US     09/20/2007     7:48 P.M.     BILLING INFORMATION RECEIVED

Tracking results provided by UPS:  09/22/2007 5:13 P.M.  ET


----------



## chrisk121

HELP!


Tracking Detail     | Help Help

Your package has experienced an exception.


Tracking Number:     *****************     
Type:     Package      
Status:     Exception
See description below      
Service:     WORLDWIDE SERVICES      

Package Progress
Location     Date     Local Time     Description

CALGARY,
AB,  CA     09/22/2007     5:41 A.M.     A HOLD HAS BEEN REQUESTED. PAYMENT MUST BE MADE PRIOR TO RELEASE / THE RECEIVER HAS AGREED TO ACCEPT THE DELIVERY CHARGES

CALGARY,
AB,  CA     09/21/2007     4:40 P.M.     REGISTERED WITH CLEARING AGENCY / SHIPMENT SUBMITTED TO CLEARING AGENCY
    09/21/2007     4:40 P.M.     REGISTERED WITH CLEARING AGENCY / RELEASED BY CLR AGENCY. NOW IN-TRANSIT
    09/21/2007     4:17 A.M.     A HOLD HAS BEEN REQUESTED. PAYMENT MUST BE MADE PRIOR TO RELEASE

Tracking results provided by UPS:  09/22/2007 11:12 P.M.  ET


----------



## Garbz

And just what are we supposed to do? Call UPS!


----------



## Big Mike

They shouldn't provide all those shipping details...all it does, is get people's hopes up and then give them heart attacks.


----------



## chrisk121

It's okay. It came to my house at about 4 PM today.


----------



## I7coder

hey, for shipping products outside US,Viaddress is the best . I have been using them since many years. Their rates are much lower thanBongous, Vpost, Borderlinx .
I have had purchased several items online and shipped them to India by viaddress service only and the most important thing is, items are always received in perfect conditions.
2 years ago i had to buy a necklace for my mom and the liked one wasn't available here. so i bought it from eBay and shipped them through viaddreess. Necklace was reached in 3 days. they are really fast, reliable and trustworthy.
i would say, for international customers, it is must to have them. here is the link.
VIAddress : Your US address
Also they have live chat support, so if you need any assistance, they are always ready to answer your queries.


----------



## ann

in many years i have never seen this.


----------



## RyanLilly

One I had a package pass through Denver 3 times, although that was reasonable because they kept running into blizzards and sending it back to the Denver hub to be redirected. All that info can be confusing, but at least it lets UPS pinpoint a shipment at any time and place. Ive never heard of UPS actually loosing a package, maybe being put on the wrong truck for a day, but even that is very seldom.


----------



## Josh66

RyanLilly said:


> ... maybe being put on the wrong truck for a day, but even that is very seldom.

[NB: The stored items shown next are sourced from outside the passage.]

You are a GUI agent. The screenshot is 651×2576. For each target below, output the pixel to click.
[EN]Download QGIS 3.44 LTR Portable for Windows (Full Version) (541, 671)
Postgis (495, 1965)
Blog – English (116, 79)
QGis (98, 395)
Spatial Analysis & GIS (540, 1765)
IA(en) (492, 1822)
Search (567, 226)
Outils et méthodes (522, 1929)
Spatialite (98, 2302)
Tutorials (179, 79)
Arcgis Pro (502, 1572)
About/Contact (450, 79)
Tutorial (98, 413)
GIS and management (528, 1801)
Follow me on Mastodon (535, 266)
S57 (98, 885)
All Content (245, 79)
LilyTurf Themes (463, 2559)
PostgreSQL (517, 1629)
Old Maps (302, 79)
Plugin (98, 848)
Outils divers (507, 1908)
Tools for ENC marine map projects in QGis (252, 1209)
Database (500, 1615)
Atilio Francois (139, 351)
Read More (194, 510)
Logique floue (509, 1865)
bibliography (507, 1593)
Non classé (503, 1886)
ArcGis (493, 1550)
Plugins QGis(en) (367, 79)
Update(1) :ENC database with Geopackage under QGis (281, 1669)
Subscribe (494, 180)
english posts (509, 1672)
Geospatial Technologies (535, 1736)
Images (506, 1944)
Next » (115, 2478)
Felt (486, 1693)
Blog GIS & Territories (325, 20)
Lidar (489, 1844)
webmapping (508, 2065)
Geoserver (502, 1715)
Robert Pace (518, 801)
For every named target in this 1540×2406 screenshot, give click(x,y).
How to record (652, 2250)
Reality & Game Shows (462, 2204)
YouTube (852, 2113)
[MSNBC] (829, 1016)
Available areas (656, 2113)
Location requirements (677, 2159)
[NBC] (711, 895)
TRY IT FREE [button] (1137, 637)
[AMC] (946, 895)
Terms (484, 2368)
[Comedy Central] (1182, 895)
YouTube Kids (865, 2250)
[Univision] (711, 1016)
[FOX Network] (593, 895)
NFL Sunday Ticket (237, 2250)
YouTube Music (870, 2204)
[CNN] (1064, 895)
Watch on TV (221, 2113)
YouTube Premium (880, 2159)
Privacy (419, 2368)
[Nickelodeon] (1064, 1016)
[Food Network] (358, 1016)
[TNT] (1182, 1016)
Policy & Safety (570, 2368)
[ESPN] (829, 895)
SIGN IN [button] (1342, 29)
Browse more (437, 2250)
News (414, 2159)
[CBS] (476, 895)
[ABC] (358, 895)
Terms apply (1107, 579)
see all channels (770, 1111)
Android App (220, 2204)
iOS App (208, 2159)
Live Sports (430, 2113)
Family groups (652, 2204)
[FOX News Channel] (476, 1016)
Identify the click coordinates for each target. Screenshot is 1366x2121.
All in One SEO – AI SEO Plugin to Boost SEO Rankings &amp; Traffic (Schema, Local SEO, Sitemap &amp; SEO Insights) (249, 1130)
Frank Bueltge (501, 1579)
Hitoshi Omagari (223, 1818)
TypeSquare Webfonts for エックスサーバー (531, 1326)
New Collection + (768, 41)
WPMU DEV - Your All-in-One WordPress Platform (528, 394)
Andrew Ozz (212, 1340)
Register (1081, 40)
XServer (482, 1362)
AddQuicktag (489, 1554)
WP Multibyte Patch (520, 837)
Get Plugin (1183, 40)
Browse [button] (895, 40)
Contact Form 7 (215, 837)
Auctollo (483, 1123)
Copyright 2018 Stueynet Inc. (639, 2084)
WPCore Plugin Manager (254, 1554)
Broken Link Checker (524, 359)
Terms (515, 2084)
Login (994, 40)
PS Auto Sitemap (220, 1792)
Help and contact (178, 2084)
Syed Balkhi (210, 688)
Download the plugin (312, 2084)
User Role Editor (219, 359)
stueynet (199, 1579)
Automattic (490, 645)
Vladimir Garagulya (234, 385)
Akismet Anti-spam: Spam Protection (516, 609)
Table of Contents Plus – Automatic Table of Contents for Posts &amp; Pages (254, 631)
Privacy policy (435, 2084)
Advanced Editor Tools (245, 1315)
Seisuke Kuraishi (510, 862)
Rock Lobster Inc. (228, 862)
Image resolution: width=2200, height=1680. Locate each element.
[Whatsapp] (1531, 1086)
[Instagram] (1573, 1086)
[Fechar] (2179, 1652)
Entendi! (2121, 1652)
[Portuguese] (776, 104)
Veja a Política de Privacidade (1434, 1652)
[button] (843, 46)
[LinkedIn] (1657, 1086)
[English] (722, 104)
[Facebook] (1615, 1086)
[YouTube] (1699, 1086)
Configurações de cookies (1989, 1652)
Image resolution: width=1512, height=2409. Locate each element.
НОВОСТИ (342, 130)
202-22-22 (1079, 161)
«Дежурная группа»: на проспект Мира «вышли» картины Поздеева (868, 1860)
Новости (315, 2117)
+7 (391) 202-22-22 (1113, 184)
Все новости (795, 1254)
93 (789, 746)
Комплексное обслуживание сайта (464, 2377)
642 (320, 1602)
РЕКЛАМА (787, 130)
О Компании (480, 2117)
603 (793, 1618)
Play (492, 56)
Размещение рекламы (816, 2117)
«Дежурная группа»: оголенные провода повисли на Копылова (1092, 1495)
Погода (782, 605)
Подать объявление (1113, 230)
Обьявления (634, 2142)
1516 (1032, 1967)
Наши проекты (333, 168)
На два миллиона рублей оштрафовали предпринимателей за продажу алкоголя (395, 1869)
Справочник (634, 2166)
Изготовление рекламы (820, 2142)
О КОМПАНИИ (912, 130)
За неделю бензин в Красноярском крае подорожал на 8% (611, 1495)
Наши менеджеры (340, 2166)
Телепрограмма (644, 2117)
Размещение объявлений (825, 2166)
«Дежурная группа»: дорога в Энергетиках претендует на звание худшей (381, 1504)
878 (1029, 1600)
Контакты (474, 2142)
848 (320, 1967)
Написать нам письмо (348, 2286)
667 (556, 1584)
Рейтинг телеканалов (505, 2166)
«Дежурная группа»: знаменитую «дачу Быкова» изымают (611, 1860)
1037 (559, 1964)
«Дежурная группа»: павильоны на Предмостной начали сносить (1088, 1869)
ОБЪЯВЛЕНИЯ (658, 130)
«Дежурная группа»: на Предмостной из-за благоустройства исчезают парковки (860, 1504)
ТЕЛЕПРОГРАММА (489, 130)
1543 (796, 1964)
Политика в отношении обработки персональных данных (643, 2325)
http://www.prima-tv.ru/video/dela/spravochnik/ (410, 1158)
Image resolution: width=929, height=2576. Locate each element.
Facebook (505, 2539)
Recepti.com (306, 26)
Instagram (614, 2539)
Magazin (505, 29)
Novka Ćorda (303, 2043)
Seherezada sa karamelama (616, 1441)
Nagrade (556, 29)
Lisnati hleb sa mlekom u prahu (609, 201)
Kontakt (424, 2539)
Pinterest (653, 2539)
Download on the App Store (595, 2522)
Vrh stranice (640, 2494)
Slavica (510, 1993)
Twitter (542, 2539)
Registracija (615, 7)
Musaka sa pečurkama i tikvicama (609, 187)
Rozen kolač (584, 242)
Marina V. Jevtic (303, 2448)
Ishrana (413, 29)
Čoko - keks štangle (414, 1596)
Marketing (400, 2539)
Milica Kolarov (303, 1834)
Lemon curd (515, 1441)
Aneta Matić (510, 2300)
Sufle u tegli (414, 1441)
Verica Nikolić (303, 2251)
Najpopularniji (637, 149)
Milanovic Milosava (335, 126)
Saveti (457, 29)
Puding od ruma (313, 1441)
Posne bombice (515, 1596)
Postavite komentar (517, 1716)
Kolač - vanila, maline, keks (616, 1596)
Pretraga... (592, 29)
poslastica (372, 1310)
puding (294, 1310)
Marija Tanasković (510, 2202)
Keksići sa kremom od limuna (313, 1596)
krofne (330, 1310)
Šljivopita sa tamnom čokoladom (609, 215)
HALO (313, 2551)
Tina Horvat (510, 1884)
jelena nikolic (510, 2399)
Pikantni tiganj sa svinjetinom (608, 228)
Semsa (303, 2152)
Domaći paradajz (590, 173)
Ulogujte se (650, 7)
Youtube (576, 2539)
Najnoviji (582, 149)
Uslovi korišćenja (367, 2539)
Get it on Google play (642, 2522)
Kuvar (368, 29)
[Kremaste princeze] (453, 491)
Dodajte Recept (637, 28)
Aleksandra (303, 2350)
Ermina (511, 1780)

I've had that happen a couple times.

The package was in Fort Worth (I lived in Fort Worth at the time too).  I checked it in the morning and it was "Out for delivery".

Good.  Right on time.

5:00 came and went and still no package.  Checked the tracking again and this time it says "Delayed due to inclement weather"

It was 85 that day with a perfectly clear sky.


----------



## icassell

But the important question remains ...

Did you get something good?


----------



## Josh66

icassell said:


> Did you get something good?



A couple lenses, I think.


----------



## SpeedTrap

The reason you saw calgary so early is that it was submitted to the broker, it was not there, just the paperwork for clearance was there.


----------



## Garbz

Wow UPS shipping must be strange if the thread can somehow be revived after more than 2 years by a spammer with no one noticing that it is spam


----------



## Jeffro

I ordered something from B&h and I hope I dont have this much trouble....


----------



## Josh66

Garbz said:


> Wow UPS shipping must be strange if the thread can somehow be revived after more than 2 years by a spammer with no one noticing that it is spam



I noticed (may have reported it, I can't remember now), just didn't care.  The thread is back, might as well keep it going for now - lol.

And, apparently, UPS has sucked for a long time.

EVERY SINGLE thing I order and have shipped UPS gets here at least a day late.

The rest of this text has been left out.